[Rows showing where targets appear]
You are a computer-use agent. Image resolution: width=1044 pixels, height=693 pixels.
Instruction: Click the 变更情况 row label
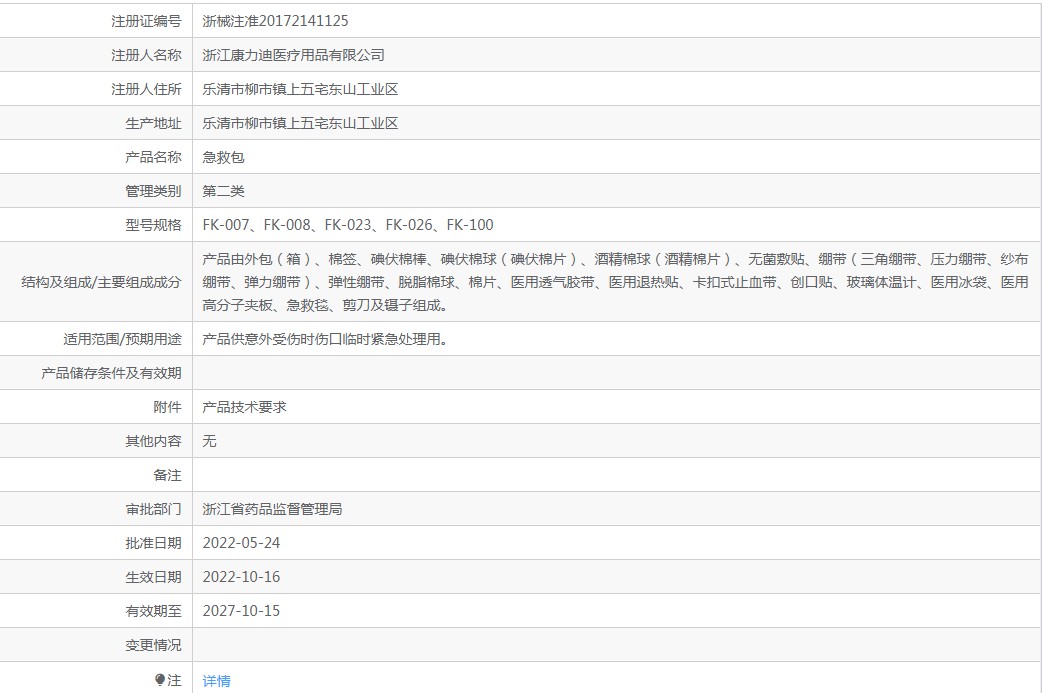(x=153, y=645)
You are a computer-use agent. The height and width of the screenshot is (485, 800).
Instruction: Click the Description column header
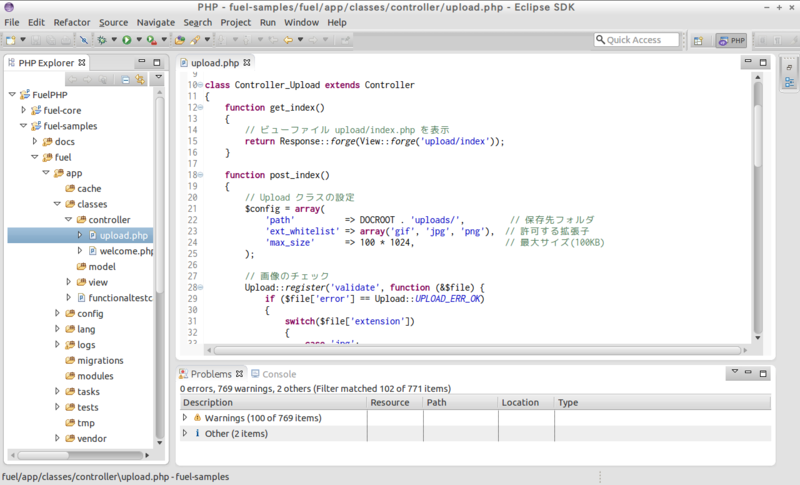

▶ Written exercise
Can you copy out every one of these records word for word, leaving out the pictures?

▶ The answer
You are a computer-use agent. Image resolution: width=1044 pixels, height=693 pixels.
Instruction: Click the 变更情况 row label
(x=153, y=645)
You are a computer-use agent. The height and width of the screenshot is (485, 800).
Instruction: Click the Description column header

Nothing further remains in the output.